DIRECTIONS:
Report all lines below with the word "computer".

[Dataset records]
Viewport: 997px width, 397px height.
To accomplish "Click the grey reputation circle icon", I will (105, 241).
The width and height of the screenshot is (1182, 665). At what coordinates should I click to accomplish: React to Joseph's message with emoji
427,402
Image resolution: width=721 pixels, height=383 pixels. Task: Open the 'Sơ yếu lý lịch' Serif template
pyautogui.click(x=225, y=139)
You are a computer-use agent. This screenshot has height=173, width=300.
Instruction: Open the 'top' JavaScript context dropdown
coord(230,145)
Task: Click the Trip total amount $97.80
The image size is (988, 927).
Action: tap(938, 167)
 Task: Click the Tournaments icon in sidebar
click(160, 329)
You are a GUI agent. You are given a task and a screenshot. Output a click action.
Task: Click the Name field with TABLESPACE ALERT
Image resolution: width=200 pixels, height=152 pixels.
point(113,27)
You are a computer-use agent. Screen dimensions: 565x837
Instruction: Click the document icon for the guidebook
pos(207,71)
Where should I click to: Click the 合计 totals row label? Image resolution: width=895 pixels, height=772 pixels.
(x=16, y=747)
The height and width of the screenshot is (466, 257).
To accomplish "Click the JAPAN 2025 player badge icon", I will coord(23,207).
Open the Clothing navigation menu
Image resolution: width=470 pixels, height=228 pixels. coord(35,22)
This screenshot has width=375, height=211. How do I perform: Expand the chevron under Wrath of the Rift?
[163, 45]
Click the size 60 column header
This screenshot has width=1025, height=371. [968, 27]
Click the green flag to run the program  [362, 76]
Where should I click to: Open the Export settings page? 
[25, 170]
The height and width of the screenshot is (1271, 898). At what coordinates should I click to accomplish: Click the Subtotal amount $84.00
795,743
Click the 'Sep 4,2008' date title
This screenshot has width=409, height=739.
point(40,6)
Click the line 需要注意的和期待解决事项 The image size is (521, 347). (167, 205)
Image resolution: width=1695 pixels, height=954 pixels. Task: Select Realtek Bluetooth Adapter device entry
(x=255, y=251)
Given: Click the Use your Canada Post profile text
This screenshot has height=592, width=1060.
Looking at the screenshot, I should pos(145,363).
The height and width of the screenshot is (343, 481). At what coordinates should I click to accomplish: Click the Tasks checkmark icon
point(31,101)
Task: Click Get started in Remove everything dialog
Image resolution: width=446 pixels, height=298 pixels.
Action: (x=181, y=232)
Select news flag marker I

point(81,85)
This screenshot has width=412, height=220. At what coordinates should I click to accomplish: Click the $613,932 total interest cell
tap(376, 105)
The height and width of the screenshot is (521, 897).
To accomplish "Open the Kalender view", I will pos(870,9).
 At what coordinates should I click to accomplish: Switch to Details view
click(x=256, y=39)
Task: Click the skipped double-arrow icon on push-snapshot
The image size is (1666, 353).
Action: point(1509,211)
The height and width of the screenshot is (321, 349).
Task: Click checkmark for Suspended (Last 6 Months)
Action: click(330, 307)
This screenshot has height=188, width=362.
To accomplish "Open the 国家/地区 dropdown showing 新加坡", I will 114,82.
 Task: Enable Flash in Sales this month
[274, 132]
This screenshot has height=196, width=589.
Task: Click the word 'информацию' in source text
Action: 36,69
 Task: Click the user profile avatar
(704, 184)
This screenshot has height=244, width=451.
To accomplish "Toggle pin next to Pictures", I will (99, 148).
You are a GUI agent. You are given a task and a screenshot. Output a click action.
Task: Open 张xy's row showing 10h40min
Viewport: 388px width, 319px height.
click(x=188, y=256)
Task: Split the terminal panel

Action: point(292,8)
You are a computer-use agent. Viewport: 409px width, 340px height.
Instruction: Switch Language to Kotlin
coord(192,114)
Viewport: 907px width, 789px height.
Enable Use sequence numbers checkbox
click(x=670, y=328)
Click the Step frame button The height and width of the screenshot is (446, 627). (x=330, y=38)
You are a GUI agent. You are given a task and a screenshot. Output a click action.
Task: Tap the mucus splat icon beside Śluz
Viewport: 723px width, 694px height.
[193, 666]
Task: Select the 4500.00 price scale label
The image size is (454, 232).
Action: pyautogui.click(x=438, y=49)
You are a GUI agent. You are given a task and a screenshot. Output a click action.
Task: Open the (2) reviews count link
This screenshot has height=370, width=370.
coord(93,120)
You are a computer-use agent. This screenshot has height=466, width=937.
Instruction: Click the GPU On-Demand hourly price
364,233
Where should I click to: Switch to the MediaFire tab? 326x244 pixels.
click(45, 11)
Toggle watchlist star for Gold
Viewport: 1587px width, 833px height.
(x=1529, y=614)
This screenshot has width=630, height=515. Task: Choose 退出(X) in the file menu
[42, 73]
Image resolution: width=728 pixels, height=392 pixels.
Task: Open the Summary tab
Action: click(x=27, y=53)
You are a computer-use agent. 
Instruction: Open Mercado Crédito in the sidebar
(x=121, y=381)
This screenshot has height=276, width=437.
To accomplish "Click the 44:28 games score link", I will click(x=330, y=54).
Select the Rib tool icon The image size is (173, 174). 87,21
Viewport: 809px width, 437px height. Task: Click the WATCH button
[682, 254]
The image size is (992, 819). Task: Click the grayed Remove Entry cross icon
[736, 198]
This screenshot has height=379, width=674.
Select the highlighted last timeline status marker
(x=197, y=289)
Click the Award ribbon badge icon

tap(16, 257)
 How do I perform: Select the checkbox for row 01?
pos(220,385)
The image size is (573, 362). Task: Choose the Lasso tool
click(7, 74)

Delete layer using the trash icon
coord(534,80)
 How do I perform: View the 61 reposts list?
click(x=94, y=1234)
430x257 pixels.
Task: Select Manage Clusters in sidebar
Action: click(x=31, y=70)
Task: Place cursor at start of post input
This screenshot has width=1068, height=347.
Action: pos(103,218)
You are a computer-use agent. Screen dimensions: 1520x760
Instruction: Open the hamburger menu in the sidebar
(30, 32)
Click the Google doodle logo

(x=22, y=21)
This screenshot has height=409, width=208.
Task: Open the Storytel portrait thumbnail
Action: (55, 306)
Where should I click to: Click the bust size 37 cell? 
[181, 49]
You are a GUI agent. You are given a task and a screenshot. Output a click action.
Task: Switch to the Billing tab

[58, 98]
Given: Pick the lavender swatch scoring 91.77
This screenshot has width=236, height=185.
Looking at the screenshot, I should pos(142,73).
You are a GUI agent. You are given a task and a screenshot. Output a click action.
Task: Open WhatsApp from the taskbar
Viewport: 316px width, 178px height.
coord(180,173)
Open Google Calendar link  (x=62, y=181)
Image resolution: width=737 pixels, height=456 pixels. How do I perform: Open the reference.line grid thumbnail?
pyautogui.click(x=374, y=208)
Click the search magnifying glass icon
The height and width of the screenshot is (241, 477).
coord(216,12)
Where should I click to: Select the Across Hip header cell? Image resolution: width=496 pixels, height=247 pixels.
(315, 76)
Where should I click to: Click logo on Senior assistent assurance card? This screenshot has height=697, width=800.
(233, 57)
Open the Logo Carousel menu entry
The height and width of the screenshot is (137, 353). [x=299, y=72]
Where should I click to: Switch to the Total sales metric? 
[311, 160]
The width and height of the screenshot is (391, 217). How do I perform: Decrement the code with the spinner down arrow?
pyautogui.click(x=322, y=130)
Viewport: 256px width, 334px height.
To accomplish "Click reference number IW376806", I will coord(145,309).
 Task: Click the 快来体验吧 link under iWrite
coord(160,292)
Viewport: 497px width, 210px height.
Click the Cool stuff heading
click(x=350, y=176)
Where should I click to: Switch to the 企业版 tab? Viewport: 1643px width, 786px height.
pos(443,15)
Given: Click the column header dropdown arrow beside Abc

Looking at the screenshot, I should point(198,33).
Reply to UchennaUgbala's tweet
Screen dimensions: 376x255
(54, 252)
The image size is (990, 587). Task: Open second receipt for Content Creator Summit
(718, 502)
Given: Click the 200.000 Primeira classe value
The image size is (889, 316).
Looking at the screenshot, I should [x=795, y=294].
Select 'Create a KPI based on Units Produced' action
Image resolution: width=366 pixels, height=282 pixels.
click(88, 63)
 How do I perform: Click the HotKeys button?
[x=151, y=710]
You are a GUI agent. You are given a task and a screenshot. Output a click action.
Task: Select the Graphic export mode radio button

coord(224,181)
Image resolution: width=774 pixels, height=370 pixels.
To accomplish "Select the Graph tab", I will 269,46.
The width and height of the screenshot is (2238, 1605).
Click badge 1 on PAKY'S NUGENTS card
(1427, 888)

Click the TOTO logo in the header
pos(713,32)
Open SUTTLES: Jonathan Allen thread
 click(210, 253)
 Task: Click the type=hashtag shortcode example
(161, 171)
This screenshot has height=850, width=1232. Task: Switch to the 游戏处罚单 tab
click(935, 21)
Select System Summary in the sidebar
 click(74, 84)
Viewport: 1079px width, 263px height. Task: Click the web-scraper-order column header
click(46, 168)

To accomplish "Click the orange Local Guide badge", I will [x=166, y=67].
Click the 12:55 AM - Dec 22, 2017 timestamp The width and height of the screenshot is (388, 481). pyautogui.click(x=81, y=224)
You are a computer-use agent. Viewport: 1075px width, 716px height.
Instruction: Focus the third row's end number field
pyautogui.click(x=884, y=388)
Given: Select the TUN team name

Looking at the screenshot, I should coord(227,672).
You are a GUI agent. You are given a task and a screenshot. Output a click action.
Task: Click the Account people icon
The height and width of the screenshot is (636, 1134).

PROBLEM SOLUTION:
You are a computer-use agent. This screenshot has height=173, width=300.
You are a computer-use agent. Screen dimensions: 565x837
You are a computer-use agent. Viewport: 409px width, 340px height.
You are a computer-use agent. This screenshot has height=466, width=937.
You are a computer-use agent. 
You are a computer-use agent. Screen dimensions: 1520x760
You are a computer-use agent. Viewport: 1075px width, 716px height.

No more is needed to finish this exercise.